In sum, there simply is no antagonism between the estate and the intervenors whereas there is direct antagonism between Juan, who is claiming Cesar negligently caused the accident, and the estate and intervenors who claim Cesar was not negligent. I recognize that after the estate and intervenors sued Ford, Juan also did. But the alignment of Juan, the estate, and the intervenors against Ford does not remove the antagonism that exists between Juan, on the one hand, and the estate and the intervenors on the other. See Savage v. Cowen, 33 S.W.2d 433, 434 (Tex. Comm’n App.1930, judgm’t adopted) (“By seeking recovery against in-tervenor as well as defendants, intervenor became a defendant as to plaintiffs; his claim is adverse to that of plaintiffs, and, as against them, his position is the same as that of the original defendants.”). Thus, the intervenors should be characterized as defendants and third-party plaintiffs and they do not fall under the plain language of the Texas-resident exception in section 71.051(b).

Page and screen pointing data:
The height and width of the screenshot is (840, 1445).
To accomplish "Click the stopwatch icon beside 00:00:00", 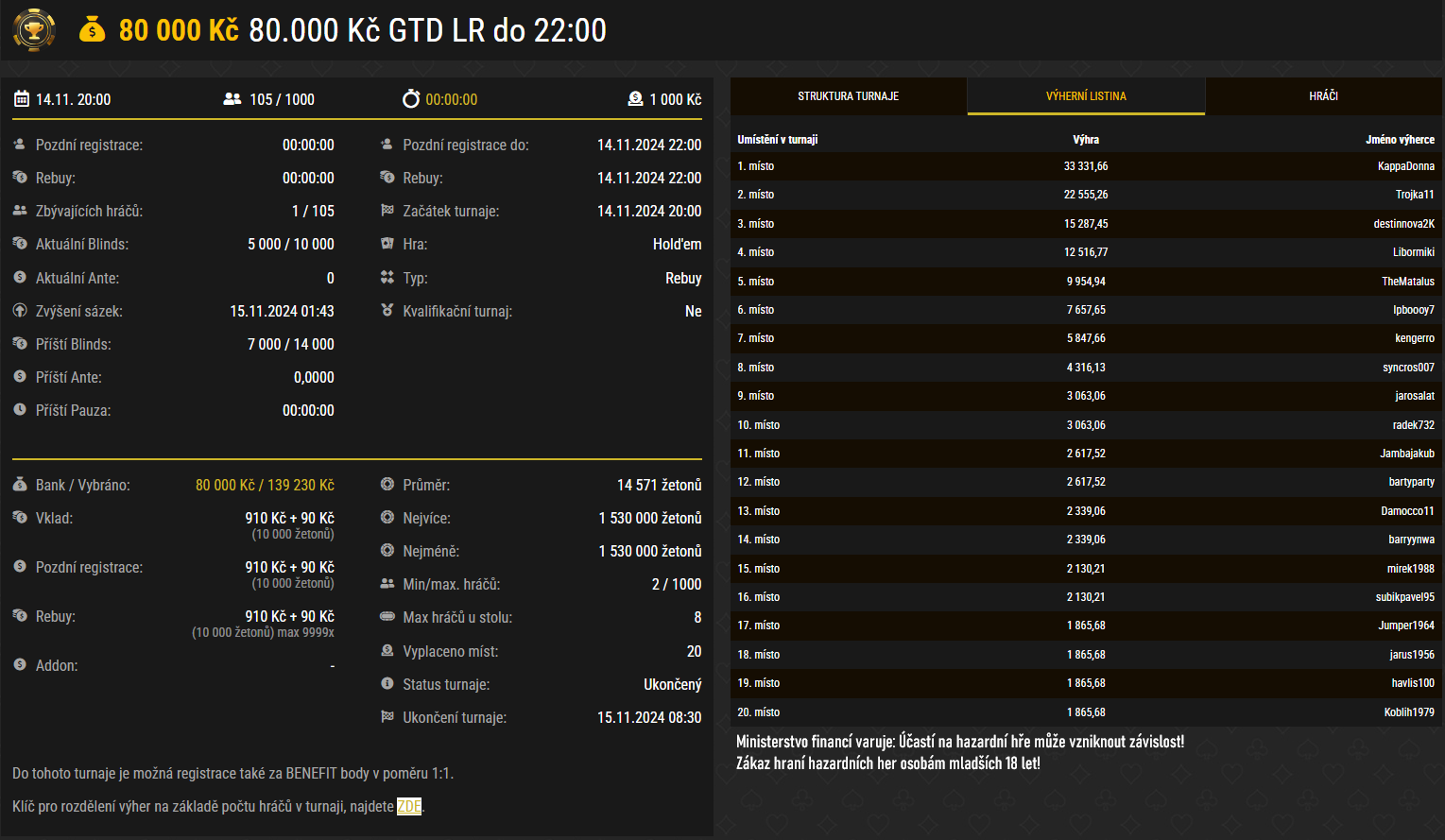I will click(x=410, y=99).
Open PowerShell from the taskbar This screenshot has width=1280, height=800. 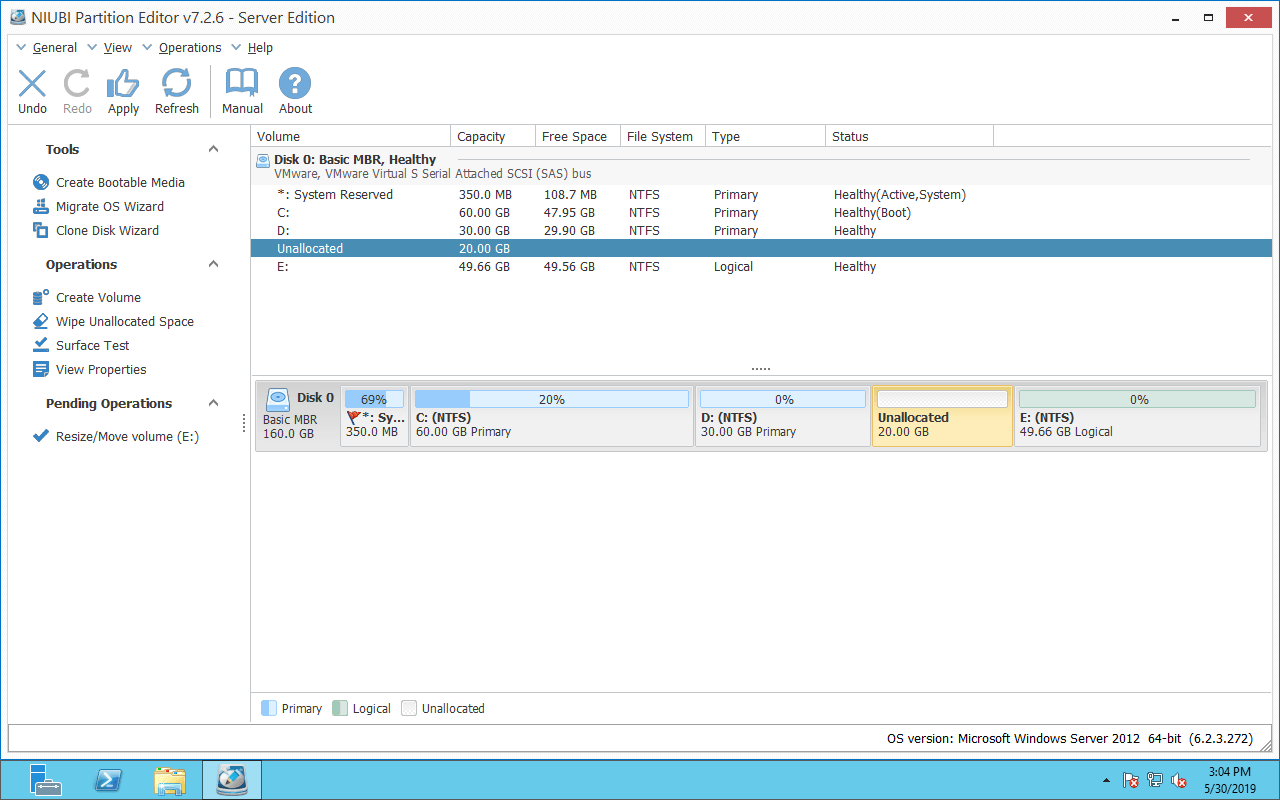coord(107,780)
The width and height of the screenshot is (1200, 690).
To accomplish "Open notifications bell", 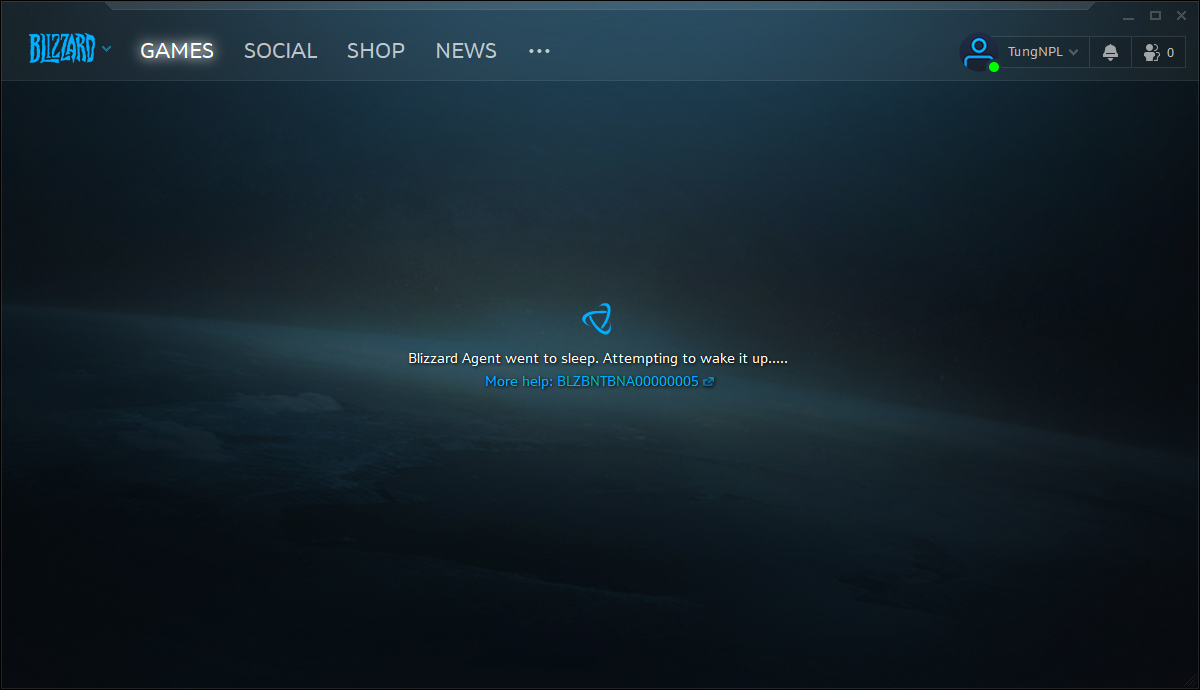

[The tasks]
• 1. Print the listing lines from the one containing "The width and" through the end of the listing, both ends included, and leave out the pictures.
• 2. Carry on the passage about the intervenors and the Texas-resident exception from the point where it stops.

[Per-task outputs]
• 1.
The width and height of the screenshot is (1200, 690).
To accomplish "Open notifications bell", 

• 2.
Not only must courts take statutes as they are written and enacted, we must take cases as they are structured by the parties and as they come to us. See, e.g., MAN Engines, Inc. v. Shows, 434 S.W.3d 132, 134 (Tex.2014) (“We take eases as they come-”). The Court attempts to justify its decision by addressing scenarios that are not before us, such as if the intervenors filed separate suits instead of intervening. But those scenarios show only that different facts and different litigation choices can yield different litigation results. Whether we believe the procedural structure enacted by the Legislature is the most or least efficient way to accomplish a goal is not the proper test for whether we should read words into a statute and risk crossing the dividing line between judicial and legislative prerogatives. The proper test is the longstanding one of whether, absent our reading words into the statute, the statute yields an absurd result. Presidio Indep. Sch. Dist., 309 S.W.3d at 930. And in this instance, if the statute does not reach an absurd result by precluding Texas residents who are defendants and third-party plaintiffs from meeting the statutory definition of plaintiff— and the Court does not say it does — then it is not an absurd result for the intervenors in this case to be precluded from being characterized as plaintiffs. The Court’s characterizing the intervenors as plaintiffs instead of as third-party plaintiffs, when they are completely aligned with the defendant estate that is also a third-party plaintiff in the lawsuit, circumvents legislative intent manifested in the words used in section 71. I would characterize the inter-venors as third-party plaintiffs, hold that they do not come within the Texas-resident exception to forum non conveniens under the statute, and hold that the only plaintiff in this suit for purposes of Ford’s motion to dismiss is Juan-a resident of Mexico. See Tex. Civ. Prac. & Rem.Code § 71.051(h)(2). Those positions would bring us to the question of whether to direct the trial court to grant Ford’s motion to dismiss. For the reasons set out below, I would do so.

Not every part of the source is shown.